• **Exercise prompt**
Starting with the line that contains "to File associations" and going on through the line that contains "Action: (x=182, y=14)", rewrite only those lines of the listing with "document icon" swapped for "page icon". Leave everything else in them unchanged.

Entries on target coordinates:

[START]

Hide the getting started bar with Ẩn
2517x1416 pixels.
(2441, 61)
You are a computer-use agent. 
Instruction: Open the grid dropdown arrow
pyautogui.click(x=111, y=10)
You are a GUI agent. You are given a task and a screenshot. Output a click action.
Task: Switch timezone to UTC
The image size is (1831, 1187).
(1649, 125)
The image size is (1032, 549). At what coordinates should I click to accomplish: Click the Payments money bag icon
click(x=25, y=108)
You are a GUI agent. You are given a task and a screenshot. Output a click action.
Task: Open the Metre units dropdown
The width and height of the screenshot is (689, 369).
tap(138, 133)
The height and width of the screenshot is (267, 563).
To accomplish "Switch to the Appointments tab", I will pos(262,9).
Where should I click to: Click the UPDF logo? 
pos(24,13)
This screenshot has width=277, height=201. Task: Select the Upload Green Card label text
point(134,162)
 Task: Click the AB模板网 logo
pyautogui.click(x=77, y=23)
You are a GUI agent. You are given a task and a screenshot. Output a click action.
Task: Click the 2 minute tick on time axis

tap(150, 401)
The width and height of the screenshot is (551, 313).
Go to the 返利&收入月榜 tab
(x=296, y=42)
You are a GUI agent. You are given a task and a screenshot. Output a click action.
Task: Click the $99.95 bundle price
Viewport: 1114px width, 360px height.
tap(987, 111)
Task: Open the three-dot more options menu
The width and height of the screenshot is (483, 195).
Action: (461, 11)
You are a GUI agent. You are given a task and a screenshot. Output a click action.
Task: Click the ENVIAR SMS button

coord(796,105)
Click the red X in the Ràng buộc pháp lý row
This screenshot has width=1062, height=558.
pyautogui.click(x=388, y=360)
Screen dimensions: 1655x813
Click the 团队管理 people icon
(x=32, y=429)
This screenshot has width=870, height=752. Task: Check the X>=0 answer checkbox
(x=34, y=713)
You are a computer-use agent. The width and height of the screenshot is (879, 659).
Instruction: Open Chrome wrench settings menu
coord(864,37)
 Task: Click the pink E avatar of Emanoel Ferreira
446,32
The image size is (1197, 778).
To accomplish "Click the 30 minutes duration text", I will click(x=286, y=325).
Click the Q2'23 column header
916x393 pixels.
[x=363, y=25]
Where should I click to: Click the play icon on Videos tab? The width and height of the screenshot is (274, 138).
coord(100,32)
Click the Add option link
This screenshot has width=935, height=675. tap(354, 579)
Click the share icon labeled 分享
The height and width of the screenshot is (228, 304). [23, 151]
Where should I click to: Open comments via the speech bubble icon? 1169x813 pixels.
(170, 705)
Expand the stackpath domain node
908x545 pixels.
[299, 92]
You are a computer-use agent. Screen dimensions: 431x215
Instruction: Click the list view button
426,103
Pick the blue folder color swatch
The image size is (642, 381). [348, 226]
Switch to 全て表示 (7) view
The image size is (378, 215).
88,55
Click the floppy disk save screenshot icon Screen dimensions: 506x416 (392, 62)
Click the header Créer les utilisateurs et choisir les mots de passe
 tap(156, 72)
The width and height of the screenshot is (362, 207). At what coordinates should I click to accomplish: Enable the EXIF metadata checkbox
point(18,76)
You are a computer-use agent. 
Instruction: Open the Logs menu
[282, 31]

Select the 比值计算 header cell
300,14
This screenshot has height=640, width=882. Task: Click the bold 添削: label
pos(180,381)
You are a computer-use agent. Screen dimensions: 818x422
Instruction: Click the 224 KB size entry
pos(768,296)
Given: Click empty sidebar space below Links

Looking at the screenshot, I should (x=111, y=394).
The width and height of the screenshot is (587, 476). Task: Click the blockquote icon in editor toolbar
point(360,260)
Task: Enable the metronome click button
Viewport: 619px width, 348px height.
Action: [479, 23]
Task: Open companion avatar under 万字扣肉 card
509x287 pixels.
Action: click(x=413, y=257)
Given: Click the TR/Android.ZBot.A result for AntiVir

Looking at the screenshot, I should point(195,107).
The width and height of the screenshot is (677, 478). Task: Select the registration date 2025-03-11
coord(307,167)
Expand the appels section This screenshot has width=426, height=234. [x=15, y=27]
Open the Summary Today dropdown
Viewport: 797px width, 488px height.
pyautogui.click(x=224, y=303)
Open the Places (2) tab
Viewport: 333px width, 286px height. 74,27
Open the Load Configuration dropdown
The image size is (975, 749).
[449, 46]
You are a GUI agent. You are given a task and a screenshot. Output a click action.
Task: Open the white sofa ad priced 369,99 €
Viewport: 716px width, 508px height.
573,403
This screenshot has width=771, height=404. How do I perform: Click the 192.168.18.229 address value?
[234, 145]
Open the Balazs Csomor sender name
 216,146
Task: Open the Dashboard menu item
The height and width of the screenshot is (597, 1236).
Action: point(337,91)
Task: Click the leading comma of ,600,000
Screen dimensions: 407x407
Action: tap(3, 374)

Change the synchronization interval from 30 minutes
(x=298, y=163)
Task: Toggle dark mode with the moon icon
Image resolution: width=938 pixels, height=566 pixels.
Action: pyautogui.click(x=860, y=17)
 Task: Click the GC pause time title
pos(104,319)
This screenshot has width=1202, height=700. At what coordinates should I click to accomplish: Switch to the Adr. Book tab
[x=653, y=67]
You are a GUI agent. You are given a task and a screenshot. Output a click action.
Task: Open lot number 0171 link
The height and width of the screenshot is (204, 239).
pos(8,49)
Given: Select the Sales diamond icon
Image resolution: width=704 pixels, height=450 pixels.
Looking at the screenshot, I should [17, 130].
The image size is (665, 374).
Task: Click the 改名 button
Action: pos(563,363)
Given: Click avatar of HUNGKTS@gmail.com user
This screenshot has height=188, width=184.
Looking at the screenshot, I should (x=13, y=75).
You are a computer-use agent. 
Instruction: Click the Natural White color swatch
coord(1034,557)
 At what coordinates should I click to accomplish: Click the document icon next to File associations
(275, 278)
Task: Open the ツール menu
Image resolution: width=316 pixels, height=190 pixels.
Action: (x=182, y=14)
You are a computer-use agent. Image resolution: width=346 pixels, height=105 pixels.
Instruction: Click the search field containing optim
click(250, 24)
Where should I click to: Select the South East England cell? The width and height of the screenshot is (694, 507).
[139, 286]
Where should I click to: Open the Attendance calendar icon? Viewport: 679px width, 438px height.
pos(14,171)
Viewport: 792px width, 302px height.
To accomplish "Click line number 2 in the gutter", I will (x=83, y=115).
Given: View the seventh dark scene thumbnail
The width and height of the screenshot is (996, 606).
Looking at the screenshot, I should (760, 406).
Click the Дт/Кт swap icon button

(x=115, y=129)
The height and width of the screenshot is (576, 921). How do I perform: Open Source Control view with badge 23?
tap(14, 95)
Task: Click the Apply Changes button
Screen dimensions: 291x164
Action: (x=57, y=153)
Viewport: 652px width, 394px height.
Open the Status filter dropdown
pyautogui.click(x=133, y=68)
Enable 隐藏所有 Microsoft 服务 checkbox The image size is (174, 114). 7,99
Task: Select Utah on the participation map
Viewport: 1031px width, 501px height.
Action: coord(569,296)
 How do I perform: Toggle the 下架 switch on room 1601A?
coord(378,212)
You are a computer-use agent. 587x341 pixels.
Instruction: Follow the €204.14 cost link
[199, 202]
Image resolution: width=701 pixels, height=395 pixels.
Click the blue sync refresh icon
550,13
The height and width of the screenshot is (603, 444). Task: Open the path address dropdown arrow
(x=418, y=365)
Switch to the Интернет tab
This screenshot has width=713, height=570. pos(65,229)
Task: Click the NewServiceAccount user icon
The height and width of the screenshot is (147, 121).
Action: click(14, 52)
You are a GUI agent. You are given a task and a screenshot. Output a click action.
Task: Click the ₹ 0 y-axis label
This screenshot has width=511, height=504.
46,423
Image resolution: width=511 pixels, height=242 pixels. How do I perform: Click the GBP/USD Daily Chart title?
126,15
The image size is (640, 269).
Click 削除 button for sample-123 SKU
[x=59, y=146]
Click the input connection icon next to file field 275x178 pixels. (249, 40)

[END]

• **Reply to the exercise**
 At what coordinates should I click to accomplish: Click the page icon next to File associations
(275, 278)
Task: Open the ツール menu
Image resolution: width=316 pixels, height=190 pixels.
Action: (x=182, y=14)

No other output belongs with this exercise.